**Problem description:** Return the records from the line with "Locate an element" to the line with "work is located at coordinates (754, 1126).", both included, word for word, leaving out the pictures.

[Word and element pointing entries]
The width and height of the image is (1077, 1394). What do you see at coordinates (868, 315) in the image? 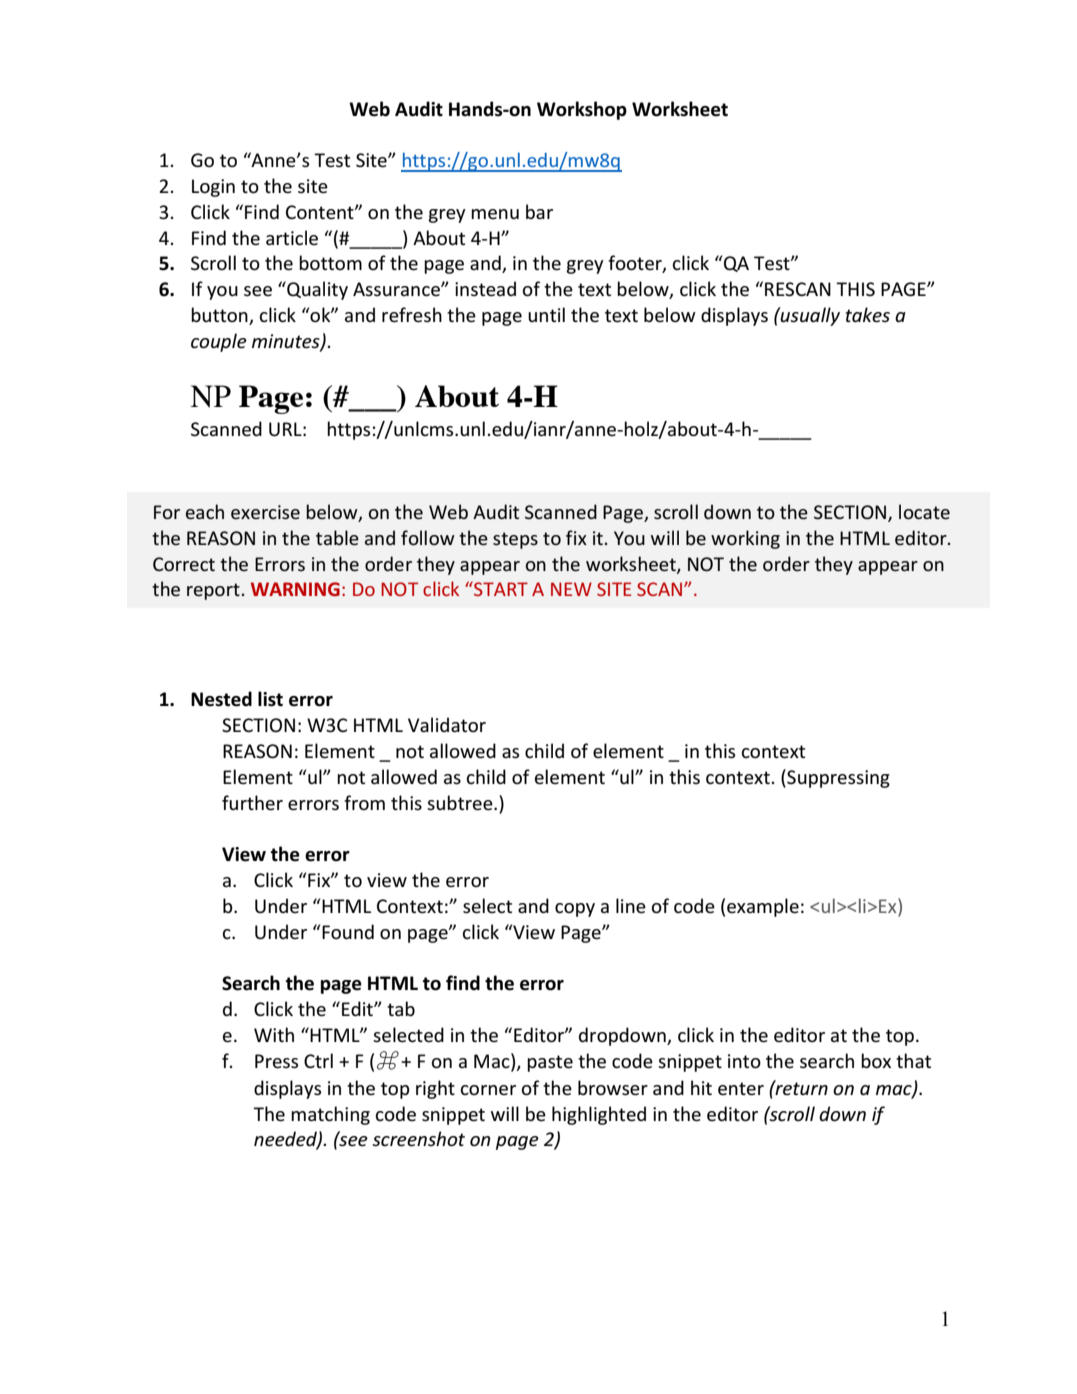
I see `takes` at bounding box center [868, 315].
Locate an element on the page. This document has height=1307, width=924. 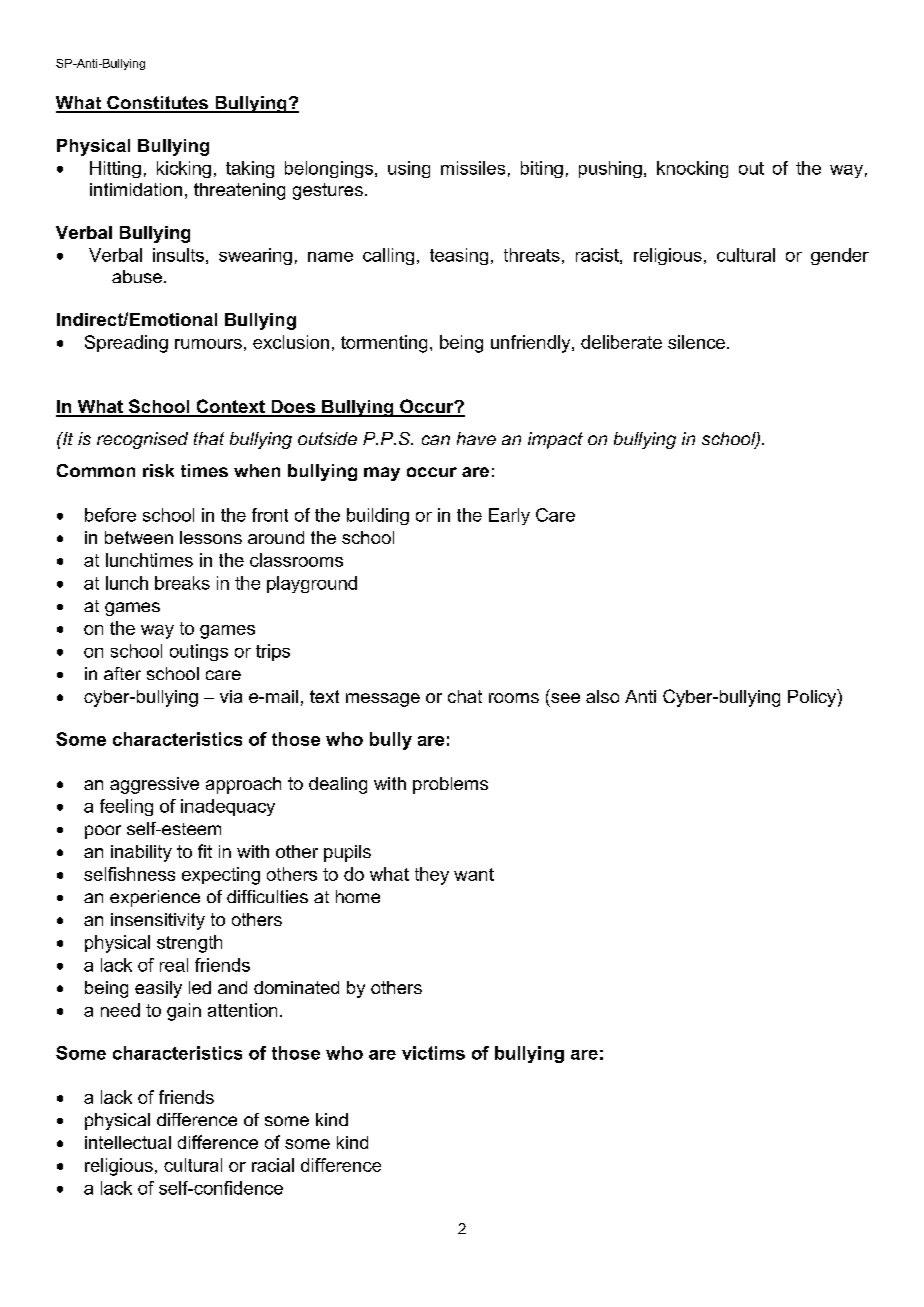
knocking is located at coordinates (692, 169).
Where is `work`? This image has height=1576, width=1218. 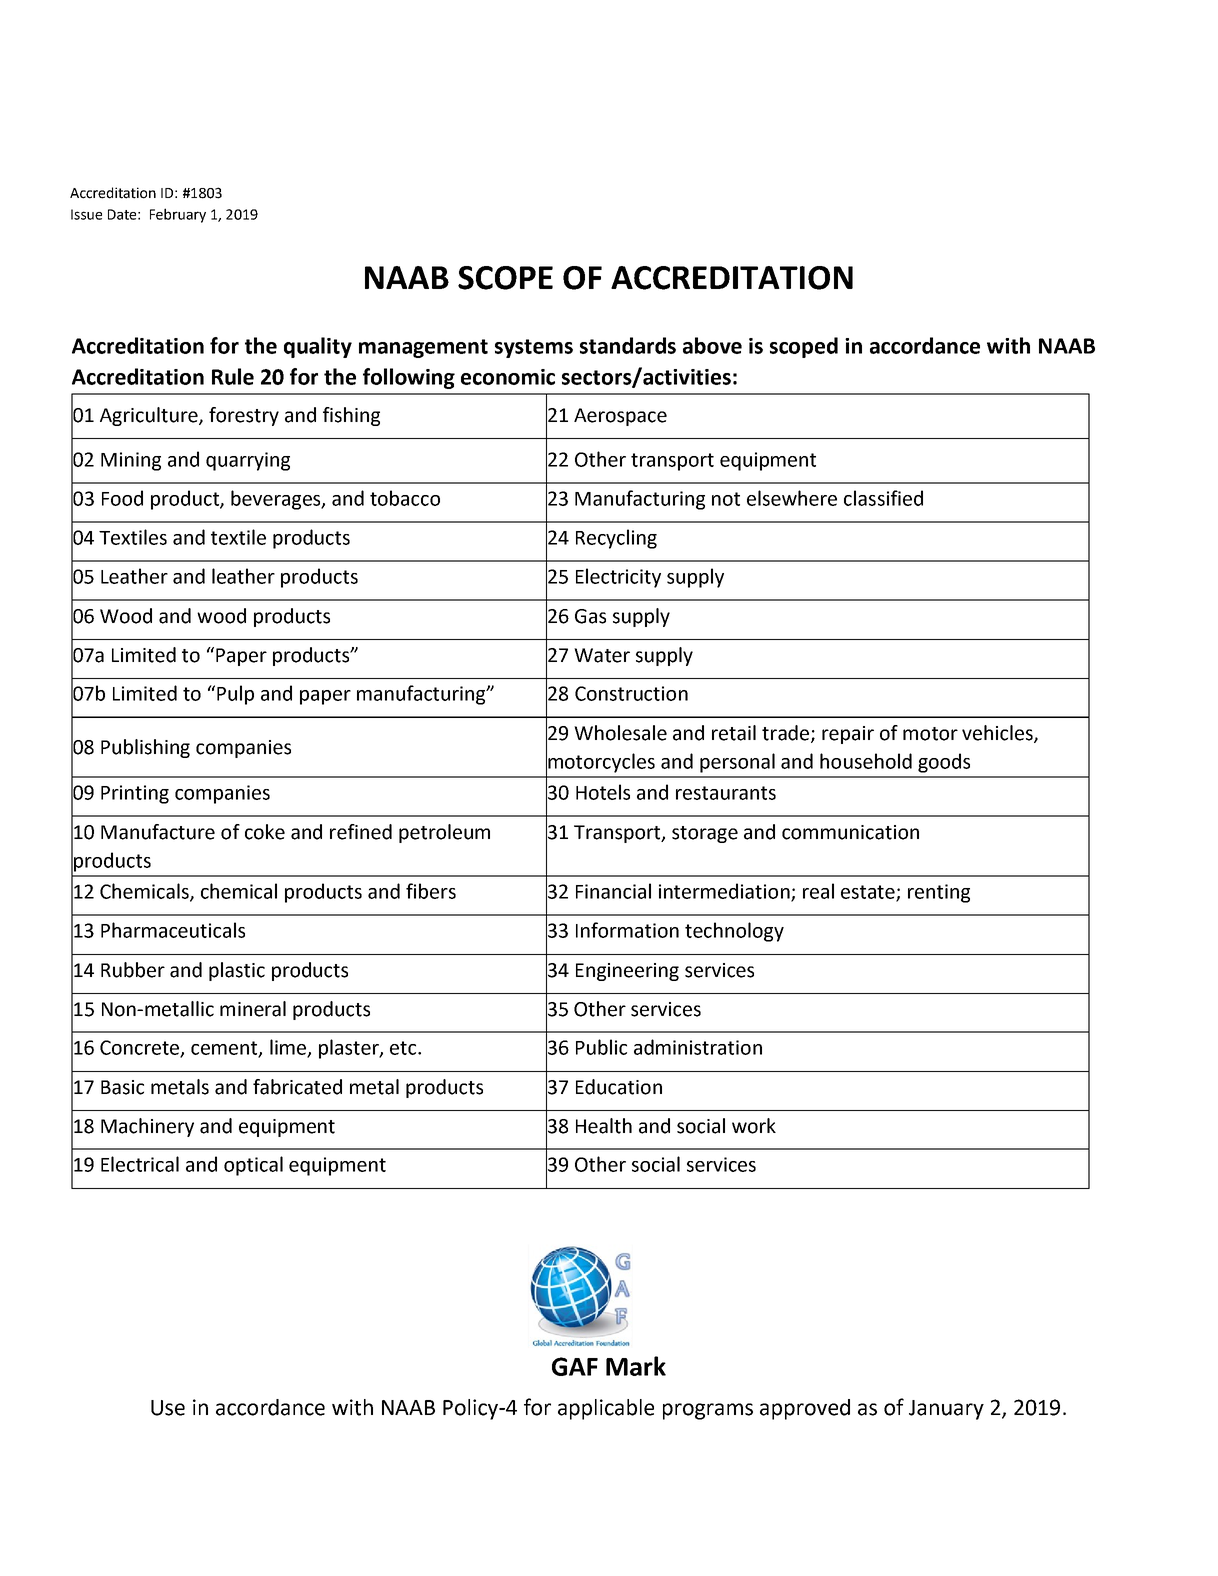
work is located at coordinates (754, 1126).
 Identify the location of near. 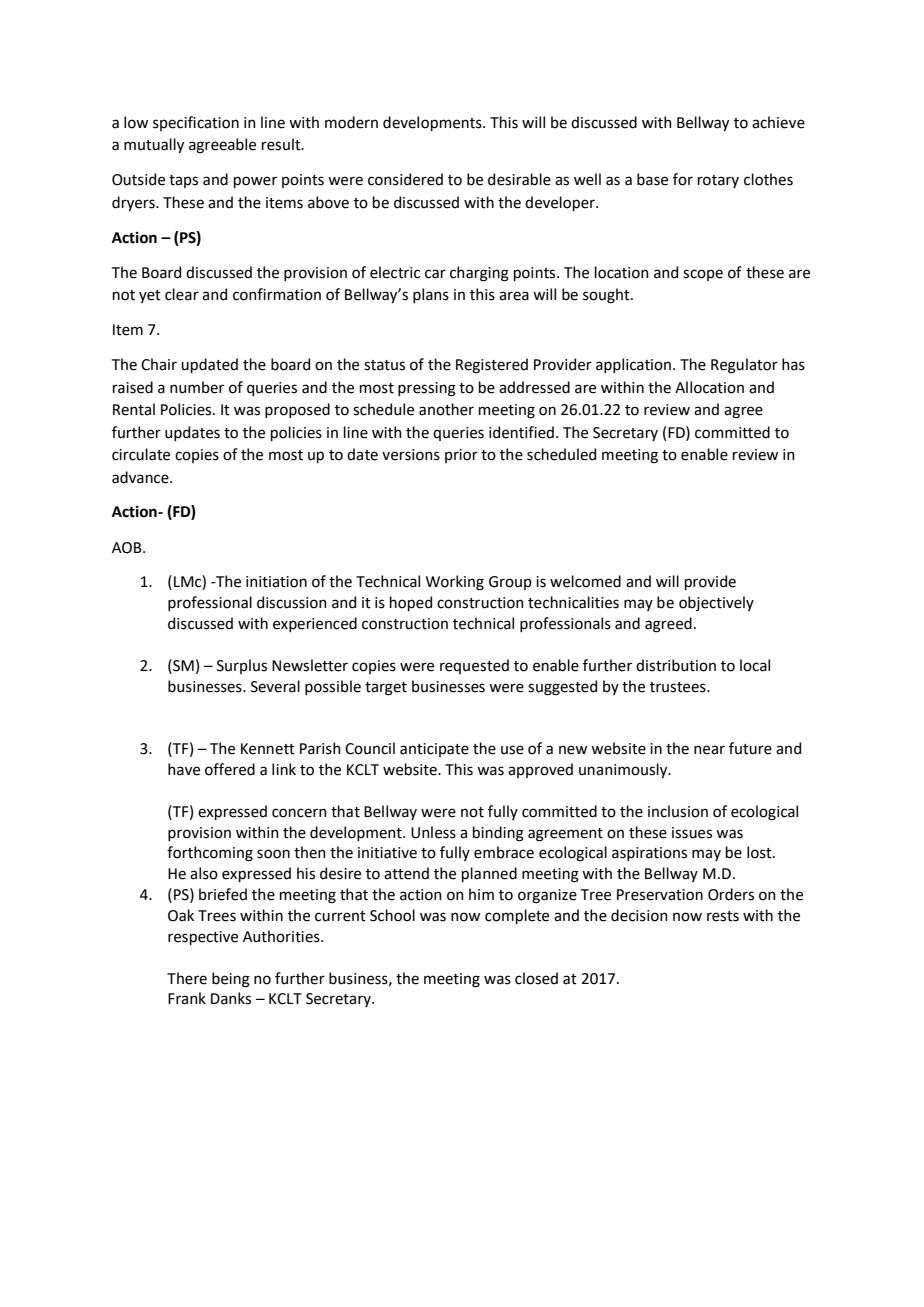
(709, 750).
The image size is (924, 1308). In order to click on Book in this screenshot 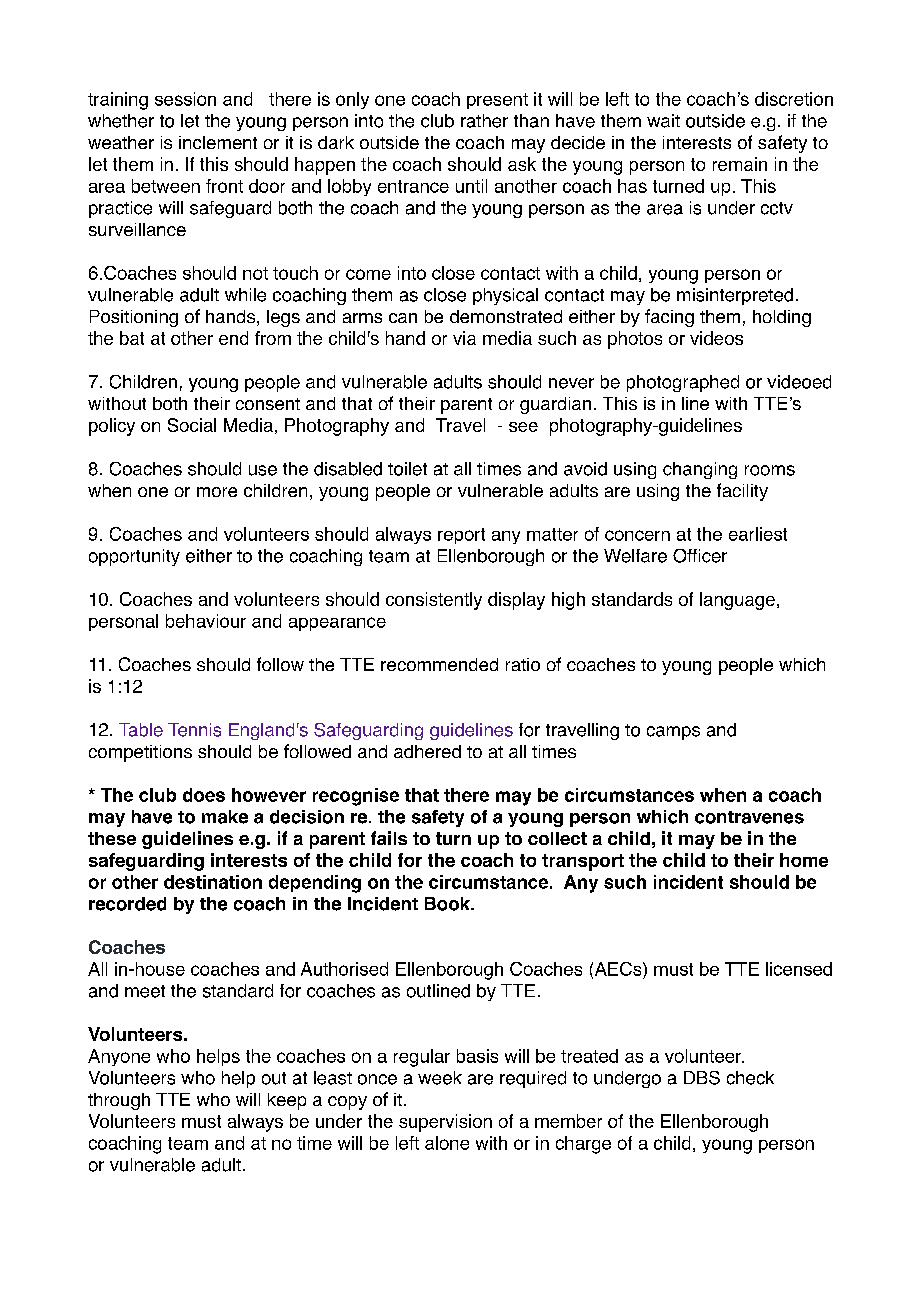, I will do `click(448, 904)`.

**Solution to this problem:**
Locate an element on the page. This document has height=1307, width=924. 
knocking is located at coordinates (692, 169).
Where is `work`? This image has height=1576, width=1218. 
work is located at coordinates (754, 1126).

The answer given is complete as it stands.